- Work to complete -
In the entries below, find the line with "Given: Open the Number of Columns dropdown" and print exactly every line from there up to and including the line with "Screen dimensions: 906x1300", with no other lines.

- Given data -
........

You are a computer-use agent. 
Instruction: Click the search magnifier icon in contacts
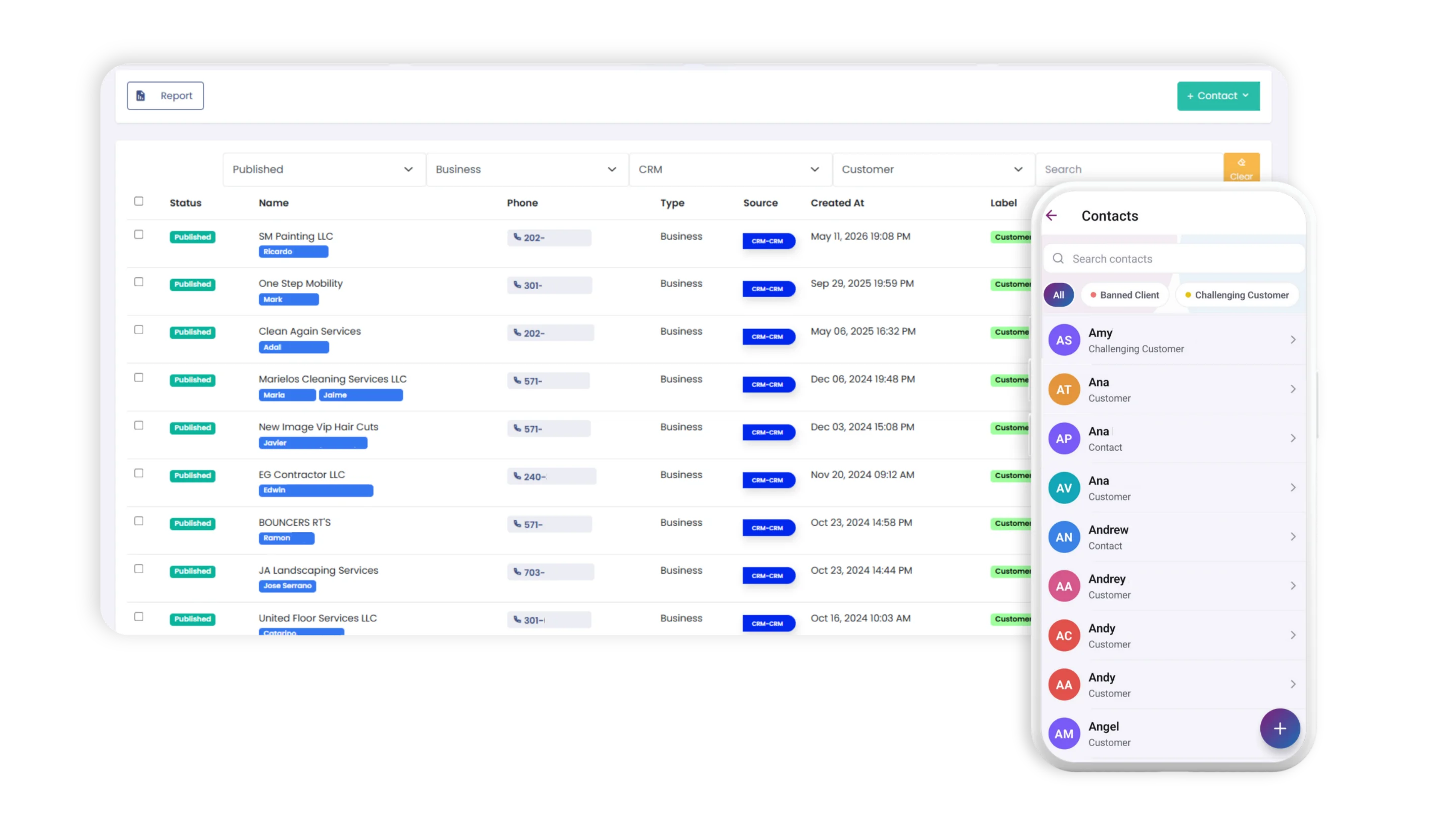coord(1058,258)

........

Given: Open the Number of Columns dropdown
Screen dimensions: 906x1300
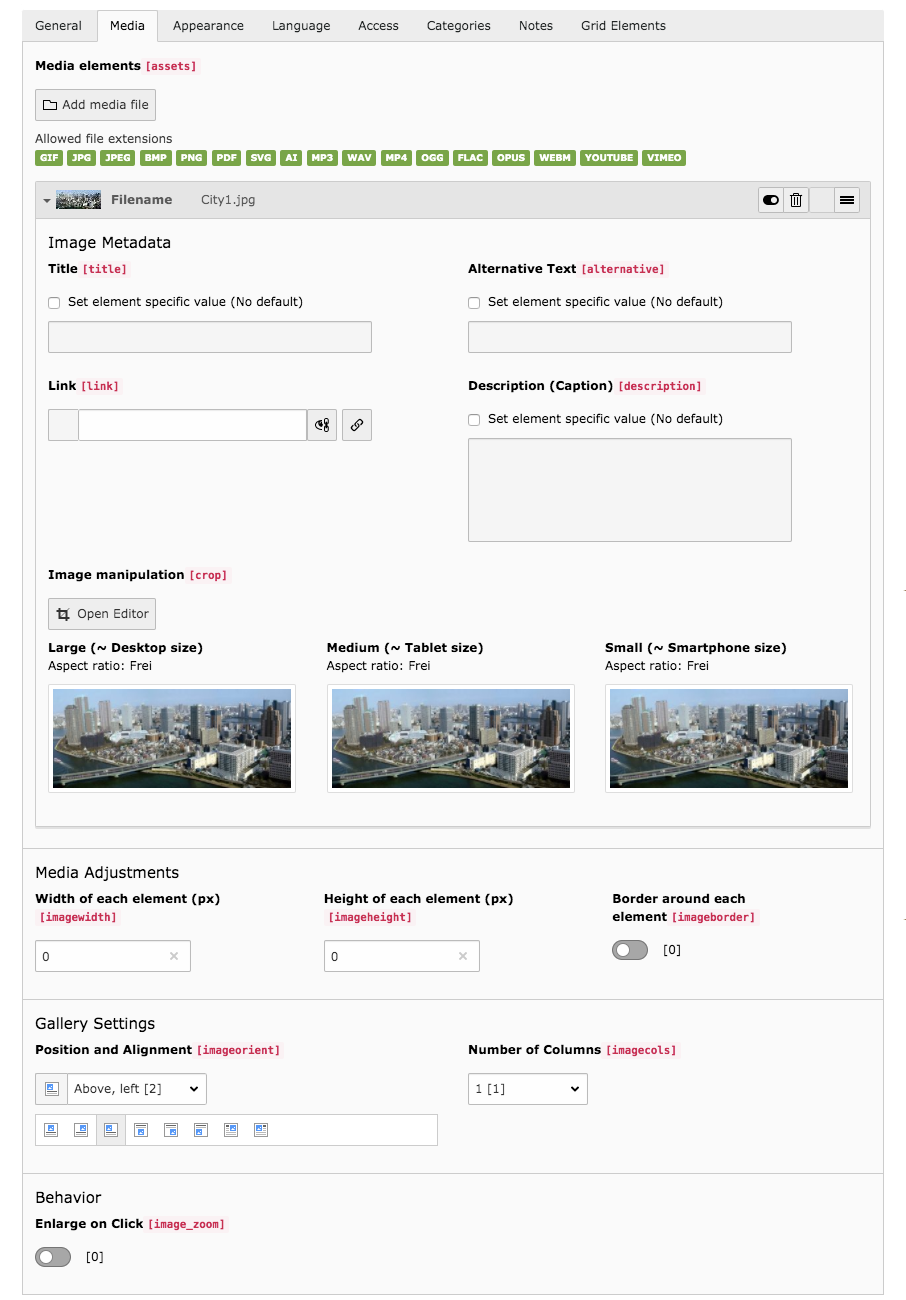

........

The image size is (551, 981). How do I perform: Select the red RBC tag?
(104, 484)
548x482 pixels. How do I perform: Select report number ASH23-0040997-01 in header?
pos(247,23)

........

- Result of the exercise -
Given: Open the Number of Columns dropdown
Screen dimensions: 906x1300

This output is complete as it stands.